Wspomnienie dziewiąte
Nie warte uwagi
W środę i czwartek nie pamiętam co się działo, a nie dysponuję
dokumentacją fotograficzną. Chyba więc nic ciekawego się nie wydarzyło. To znaczy trochę pamiętam. W środę byliśmy w Ustrzykach Dolnych po zaopatrzenie, głównie ukraińskie, zwiedziliśmy też muzeum bieszczadzkie, a Stały Bywalec zamówił u Szelców niespodziewankę na sobotę. W sobotę bowiem druh nasz, Wojtek 1121 obchodził urodziny, okrąglutkie jak brzuszek szóstki i towarzyszące jej zero. I to może wtedy byliśmy w domku nr 1 u Capricornusa na małym poczęstunku? Maciek, przypomnij mi, bo naprawdę mylą mi się te dni.
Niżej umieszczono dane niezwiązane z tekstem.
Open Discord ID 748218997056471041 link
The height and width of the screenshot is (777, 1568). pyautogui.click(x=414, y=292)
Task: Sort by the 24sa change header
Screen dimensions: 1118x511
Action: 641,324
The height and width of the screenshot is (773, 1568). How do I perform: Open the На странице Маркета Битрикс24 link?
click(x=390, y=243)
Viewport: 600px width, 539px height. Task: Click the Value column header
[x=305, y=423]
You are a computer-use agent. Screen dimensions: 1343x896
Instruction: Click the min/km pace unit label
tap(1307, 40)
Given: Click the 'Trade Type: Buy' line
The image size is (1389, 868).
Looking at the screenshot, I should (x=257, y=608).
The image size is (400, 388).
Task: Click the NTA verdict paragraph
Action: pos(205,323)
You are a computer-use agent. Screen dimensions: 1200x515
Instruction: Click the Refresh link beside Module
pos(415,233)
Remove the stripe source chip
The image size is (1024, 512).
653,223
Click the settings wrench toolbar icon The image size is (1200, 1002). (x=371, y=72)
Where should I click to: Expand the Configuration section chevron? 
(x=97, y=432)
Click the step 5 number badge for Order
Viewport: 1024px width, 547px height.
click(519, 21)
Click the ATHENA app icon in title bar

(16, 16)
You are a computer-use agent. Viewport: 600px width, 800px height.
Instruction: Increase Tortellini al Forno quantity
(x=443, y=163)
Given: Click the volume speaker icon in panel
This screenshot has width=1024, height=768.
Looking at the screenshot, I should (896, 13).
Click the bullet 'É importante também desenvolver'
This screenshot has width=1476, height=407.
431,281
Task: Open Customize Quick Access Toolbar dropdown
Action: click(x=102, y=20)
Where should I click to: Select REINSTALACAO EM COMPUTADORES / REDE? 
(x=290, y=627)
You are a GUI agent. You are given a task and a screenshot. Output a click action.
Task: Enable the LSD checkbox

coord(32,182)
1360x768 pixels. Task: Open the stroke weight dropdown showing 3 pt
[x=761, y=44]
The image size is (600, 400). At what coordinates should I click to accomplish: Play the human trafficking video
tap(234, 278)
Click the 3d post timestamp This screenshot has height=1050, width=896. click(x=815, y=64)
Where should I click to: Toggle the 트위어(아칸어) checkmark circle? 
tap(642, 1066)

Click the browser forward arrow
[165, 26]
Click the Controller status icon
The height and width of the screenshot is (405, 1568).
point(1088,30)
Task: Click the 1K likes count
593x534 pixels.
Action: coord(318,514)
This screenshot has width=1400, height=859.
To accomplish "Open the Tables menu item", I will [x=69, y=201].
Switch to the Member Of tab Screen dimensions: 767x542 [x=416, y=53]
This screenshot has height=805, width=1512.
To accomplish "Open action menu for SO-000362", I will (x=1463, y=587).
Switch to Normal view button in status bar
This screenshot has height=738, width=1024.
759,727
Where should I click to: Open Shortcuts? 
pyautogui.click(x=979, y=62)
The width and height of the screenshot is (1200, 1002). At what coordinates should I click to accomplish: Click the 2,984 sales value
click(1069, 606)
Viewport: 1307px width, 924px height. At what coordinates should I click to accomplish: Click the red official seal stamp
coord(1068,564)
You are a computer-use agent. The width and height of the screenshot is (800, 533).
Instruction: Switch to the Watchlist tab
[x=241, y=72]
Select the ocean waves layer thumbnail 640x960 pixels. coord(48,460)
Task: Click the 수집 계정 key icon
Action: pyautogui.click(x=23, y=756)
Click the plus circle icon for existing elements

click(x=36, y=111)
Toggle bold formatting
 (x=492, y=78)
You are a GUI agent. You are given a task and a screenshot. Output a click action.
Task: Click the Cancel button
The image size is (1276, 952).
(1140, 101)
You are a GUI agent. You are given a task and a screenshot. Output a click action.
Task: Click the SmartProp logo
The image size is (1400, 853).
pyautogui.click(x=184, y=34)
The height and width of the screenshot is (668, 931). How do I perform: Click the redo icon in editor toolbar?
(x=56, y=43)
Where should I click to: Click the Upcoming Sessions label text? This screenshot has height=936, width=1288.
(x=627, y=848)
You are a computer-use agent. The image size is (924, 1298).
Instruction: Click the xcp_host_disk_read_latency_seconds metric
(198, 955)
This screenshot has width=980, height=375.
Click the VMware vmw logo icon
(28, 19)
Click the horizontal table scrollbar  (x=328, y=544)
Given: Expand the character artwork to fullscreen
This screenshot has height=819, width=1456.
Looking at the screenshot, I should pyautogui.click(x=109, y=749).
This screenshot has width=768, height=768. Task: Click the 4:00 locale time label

Tak to zresztą jest, gdy jedziesz w Bieszczady, ze świadomością, że będziesz pisał relację i nie robisz żadnych notatek. Zbyt zaufałem swojej pamięci, ale kto się spodziewał, że tak długo będę marudził z pisaniem tej relacji.
Zupełnie jak Bertrand…
W czwartek natomiast nie byliśmy nigdzie. Wojtek pojechał witać swojego brata, który był w tym czasie dojechał w Bieszczady. Na kolację przyszedł w doskonałym humorze twierdząc, że Andrzej wreszcie wygląda od niego starzej. Andrzej postanowił nie farbować już włosów i przyjechał biały na głowie jak białe tango.
Ja w tym czasie postanowiłem zabrać się za sprzątanie domku a o drugiej poszliśmy z Kaziem do hotelu w Zatwarnicy na obiad. Po drodze Kaziu opowiadał mi o lekturze , którą wziął był w Bieszczady, „Samozwaniec” Jacka Komudy.
Po obiedzie, kiedy płukaliśmy gardła pod kultową wiatą przyjechał Prezes, znana bieszczadzka persona i nasz sąsiad, bo mieszkaniec Chmiela, wraz z wycieczką konną, też w celu przepłukania gardła. Konie natomiast postanowiły kontynuować wycieczkę, tak że trzeba było je przygonić z powrotem pod wiatę.
Pamiętam też , że pogoda specjalnie nie sprzyjała dłuższemu siedzeniu pod wiatą, poszliśmy więc do domu.
W domku zabrałem się do wykonania prezentu dla Wojtka. Już wcześniej zamówił sobie wierszyk. Tak się zresztą złożyło, że wierszyk napisałem jeszcze przed wyjazdem, i życzenie Wojtka było mi bardzo na rękę, brakowało mi tylko zakończenia. Po krótkiej pracy głową przepisałem wiersz na arkusz z bloku technicznego, prawy brzeg opaliłem, wzdłuż lewego przewlekłem grubą ozdobną nić , końcówki zalałem roztopionym woskiem i przypieczętowałem kieliszkiem. Tak więc całość przypominała staropolski dokument. Teraz nie pozostało już mi nic innego jak czekać na chłopaków, którzy o 19. 15 mięli pojawić się na kolacji.